Organisme privé d’études économiques, l’institut Rexecode fait régulièrement la une des médias en affirmant, chiffres à l’appui, que les Français travaillent moins que leurs voisins allemands. Selon ces analystes, la durée annuelle moyenne de travail des salariés à temps complet serait même en France « la plus faible (avec la Finlande) de tous les pays européens ». Exploitant des données diffusées par Eurostat, ils estiment la durée moyenne de travail d’un salarié à temps complet à 1 661 heures en France en 2013, soit 186 heures de moins qu’en Allemagne.

Ces analyses confortent l’image d’une France oisive, dépassée par une Allemagne occupée à produire. Mais ce constat masque la moindre fréquence des temps complets en Allemagne : 74 % des salariés, contre 82 % en France. L’Allemagne a vu au cours des années 2000 croître rapidement le nombre de ses emplois à temps partiel, très souvent féminins. Si bien qu’aujourd’hui, les emplois créés sont exclusivement de ce type – le nombre d’emplois à temps complet ayant quant à lui tendance à reculer. In fine, lorsque l’on ajoute dans le paysage les temps partiels, l’écart des durées de travail entre la France et l’Allemagne s’estompe presque totalement et le « retard » français tombe à 32 heures.

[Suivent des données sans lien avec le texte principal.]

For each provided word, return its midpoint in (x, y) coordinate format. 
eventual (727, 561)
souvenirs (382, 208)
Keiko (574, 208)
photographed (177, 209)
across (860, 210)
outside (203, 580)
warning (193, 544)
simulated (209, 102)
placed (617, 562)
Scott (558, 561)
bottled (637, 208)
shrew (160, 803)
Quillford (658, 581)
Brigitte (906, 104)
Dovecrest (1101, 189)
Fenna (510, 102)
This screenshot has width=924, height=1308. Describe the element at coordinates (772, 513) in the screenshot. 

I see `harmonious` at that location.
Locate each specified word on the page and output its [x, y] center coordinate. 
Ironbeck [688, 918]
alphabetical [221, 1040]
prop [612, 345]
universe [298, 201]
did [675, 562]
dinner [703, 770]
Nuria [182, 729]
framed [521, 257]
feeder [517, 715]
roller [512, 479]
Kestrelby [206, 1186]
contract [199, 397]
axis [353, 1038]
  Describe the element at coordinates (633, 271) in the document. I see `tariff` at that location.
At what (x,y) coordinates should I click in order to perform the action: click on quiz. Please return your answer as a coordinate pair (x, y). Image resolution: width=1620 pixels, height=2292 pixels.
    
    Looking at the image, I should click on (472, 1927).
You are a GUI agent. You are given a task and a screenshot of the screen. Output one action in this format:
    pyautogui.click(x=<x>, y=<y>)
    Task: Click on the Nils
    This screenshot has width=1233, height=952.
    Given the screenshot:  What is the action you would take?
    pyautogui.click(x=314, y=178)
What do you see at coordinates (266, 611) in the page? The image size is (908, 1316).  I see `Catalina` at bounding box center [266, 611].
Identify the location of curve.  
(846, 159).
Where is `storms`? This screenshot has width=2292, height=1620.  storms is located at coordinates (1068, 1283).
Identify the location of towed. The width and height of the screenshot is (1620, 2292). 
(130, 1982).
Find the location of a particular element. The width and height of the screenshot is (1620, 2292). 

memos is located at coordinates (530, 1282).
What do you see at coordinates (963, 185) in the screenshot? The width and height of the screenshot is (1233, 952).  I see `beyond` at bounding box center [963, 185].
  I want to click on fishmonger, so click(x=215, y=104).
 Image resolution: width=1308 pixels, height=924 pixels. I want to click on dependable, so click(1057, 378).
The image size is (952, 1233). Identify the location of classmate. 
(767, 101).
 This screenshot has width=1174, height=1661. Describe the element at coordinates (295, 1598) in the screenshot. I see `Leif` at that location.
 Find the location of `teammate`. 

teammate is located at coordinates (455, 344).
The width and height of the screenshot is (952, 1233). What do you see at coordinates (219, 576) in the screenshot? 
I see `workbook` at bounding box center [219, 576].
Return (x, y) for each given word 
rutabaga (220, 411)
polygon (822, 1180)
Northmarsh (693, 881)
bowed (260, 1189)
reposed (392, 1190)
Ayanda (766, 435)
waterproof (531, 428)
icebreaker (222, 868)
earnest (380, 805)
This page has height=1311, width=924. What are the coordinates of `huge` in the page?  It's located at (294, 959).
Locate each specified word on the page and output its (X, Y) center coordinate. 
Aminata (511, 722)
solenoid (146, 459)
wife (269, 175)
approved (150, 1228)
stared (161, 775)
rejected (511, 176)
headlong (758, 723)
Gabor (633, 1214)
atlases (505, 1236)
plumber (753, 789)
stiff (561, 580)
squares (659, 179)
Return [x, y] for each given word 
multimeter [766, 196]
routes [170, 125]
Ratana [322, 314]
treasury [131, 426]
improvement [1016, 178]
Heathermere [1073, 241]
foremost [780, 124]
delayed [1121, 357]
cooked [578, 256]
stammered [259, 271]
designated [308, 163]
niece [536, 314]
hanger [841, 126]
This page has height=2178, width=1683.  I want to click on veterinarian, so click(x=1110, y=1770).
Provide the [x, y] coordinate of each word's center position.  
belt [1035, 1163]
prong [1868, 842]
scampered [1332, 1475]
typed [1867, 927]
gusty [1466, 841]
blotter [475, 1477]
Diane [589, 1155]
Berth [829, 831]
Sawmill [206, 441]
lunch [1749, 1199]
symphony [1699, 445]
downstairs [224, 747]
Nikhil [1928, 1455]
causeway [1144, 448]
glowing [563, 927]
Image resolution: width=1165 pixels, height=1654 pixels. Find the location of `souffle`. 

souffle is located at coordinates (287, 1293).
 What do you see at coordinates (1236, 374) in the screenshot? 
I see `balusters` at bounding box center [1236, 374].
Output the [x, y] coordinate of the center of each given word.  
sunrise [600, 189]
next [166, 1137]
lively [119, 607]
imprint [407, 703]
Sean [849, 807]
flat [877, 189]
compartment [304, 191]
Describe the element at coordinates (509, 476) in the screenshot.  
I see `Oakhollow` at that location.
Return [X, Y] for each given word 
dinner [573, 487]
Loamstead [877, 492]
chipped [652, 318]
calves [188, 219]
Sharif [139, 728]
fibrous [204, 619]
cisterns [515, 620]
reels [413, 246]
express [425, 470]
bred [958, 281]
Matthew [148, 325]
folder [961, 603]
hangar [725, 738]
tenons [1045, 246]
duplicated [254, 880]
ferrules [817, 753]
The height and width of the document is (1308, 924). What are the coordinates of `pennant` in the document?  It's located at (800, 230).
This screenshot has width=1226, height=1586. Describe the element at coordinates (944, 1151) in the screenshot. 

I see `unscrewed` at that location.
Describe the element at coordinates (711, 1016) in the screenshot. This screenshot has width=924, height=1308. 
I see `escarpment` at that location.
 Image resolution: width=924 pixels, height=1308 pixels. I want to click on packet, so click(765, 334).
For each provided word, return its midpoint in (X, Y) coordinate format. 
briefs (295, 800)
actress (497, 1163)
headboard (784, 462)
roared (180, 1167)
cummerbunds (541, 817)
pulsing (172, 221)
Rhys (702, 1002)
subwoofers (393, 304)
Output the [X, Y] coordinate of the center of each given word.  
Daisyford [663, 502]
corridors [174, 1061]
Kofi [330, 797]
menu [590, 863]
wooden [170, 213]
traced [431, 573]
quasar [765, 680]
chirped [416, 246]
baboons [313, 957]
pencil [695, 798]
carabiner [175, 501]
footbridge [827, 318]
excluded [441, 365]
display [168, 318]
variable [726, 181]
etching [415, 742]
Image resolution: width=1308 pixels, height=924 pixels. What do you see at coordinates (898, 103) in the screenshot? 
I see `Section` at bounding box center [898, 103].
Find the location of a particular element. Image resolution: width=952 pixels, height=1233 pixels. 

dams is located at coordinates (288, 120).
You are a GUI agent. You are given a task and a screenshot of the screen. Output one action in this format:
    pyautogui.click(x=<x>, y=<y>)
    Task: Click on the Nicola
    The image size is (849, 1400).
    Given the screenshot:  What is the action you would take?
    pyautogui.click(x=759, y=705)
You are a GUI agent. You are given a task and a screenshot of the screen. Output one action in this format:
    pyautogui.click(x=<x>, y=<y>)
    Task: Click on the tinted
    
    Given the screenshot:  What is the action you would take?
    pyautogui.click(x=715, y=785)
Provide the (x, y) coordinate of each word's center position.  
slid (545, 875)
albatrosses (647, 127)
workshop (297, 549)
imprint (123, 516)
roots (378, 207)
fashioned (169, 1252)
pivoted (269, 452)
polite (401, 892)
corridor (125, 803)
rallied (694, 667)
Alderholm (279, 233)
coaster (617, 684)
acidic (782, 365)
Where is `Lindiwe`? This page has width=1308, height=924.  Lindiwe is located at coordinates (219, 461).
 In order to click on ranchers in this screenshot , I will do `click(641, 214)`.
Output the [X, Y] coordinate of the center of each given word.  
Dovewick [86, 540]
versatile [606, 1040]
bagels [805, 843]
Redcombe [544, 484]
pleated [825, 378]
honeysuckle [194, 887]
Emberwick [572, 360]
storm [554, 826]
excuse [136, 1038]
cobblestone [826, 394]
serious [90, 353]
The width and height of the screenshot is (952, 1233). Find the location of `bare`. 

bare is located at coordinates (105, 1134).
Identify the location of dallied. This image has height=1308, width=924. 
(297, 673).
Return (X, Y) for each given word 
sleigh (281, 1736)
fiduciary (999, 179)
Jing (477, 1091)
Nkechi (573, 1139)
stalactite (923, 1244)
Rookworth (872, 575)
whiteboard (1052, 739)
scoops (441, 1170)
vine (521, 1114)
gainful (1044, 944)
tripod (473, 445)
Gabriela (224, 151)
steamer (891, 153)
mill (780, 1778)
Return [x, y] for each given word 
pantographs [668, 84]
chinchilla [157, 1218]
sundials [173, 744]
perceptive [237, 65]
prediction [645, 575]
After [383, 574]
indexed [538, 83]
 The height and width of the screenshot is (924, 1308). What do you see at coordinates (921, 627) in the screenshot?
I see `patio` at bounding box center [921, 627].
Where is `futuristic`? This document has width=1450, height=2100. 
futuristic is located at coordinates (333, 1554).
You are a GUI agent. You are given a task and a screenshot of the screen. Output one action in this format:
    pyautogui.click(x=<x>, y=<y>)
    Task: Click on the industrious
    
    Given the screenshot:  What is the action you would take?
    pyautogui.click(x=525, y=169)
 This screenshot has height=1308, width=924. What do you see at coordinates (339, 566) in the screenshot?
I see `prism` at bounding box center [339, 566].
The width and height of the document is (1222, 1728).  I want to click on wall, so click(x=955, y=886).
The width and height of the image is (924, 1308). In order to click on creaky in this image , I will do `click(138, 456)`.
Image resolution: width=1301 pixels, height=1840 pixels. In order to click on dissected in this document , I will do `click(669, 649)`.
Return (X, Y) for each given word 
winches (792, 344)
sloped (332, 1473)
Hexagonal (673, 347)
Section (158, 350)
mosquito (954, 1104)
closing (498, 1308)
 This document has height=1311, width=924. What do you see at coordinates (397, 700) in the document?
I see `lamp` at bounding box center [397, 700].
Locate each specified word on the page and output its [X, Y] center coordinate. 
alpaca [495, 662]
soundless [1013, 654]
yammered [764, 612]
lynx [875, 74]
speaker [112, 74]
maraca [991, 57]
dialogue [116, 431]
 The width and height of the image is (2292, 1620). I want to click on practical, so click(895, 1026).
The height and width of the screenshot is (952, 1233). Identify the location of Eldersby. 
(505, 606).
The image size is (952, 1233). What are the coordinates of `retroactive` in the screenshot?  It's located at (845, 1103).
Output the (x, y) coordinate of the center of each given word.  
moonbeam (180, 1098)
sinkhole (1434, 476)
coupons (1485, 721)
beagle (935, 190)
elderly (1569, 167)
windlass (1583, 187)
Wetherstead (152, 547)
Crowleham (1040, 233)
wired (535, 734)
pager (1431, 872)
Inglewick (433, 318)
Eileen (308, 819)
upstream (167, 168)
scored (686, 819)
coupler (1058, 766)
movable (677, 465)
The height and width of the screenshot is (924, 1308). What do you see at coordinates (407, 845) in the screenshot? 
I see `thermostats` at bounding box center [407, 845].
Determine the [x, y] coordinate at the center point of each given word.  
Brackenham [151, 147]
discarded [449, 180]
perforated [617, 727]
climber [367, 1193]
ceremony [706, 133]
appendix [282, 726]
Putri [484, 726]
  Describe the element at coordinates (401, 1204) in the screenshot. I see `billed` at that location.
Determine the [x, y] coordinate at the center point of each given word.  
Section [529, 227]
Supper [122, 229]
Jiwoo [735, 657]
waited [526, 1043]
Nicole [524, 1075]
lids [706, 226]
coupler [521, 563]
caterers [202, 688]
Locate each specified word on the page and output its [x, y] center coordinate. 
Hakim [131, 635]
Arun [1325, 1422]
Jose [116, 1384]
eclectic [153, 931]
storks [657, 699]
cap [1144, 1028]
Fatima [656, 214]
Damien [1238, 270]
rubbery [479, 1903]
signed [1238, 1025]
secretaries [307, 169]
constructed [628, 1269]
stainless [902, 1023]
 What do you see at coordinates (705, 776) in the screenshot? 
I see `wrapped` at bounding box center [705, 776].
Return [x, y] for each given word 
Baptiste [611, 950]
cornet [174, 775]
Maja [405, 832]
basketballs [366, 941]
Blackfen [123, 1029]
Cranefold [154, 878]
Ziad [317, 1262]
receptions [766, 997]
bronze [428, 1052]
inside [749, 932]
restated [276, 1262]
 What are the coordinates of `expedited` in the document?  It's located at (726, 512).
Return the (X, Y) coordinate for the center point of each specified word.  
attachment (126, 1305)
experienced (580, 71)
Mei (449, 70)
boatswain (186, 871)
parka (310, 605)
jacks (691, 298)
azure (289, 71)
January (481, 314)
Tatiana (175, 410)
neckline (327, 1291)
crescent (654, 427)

Des travaux récents instillent un doute qui pourrait même conduire à inverser cet écart. Les estimations données dans ces études proviennent de l’Enquête européenne sur les forces de travail (EFT-UE), vaste dispositif qui interroge directement les personnes sur leur emploi, notamment sur les heures qu’ils ont effectivement travaillées. La qualité des estimations dépend de la précision des réponses données, notamment en ce qui concerne les absences au travail venant minorer la durée cumulée dans l’année (congés, jours fériés, maladie, etc.). Or les enquêtés allemands oublient plus souvent que leurs homologues français de signaler ces absences, conduisant à une sur­estimation de leur temps travaillé.

Les statisticiens européens, avertis de ce biais, travaillent à mieux l’analyser et le résoudre. En attendant, ils conseillent la plus grande prudence dans l’usage de ces chiffres, trop souvent détournés au profit de discours partisans.